Stored items
*** Begin section ***

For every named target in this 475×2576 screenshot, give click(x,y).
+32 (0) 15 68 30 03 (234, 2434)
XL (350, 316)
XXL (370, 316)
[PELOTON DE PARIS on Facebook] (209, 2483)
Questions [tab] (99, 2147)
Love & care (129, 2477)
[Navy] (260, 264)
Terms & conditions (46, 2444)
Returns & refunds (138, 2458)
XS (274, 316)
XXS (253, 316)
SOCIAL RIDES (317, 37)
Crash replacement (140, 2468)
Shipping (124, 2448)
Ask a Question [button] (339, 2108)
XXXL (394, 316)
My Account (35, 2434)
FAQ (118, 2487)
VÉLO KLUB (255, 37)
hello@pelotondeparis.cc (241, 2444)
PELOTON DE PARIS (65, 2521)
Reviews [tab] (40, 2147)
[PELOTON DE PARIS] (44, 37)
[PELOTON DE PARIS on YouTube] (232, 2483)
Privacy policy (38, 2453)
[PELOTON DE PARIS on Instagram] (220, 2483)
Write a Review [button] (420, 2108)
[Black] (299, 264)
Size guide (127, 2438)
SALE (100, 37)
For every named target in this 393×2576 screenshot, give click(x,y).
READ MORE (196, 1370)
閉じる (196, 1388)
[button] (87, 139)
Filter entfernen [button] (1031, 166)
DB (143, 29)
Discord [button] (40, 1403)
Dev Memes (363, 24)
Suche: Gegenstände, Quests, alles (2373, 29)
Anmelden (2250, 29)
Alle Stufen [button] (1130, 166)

*** End section ***

§ **Task details**:
Could you copy exactly the lines from the one containing "SALE (100, 37)" through the end of the records above, and nothing more?

§ **Exercise result**:
SALE (100, 37)
For every named target in this 393×2576 screenshot, give click(x,y).
READ MORE (196, 1370)
閉じる (196, 1388)
[button] (87, 139)
Filter entfernen [button] (1031, 166)
DB (143, 29)
Discord [button] (40, 1403)
Dev Memes (363, 24)
Suche: Gegenstände, Quests, alles (2373, 29)
Anmelden (2250, 29)
Alle Stufen [button] (1130, 166)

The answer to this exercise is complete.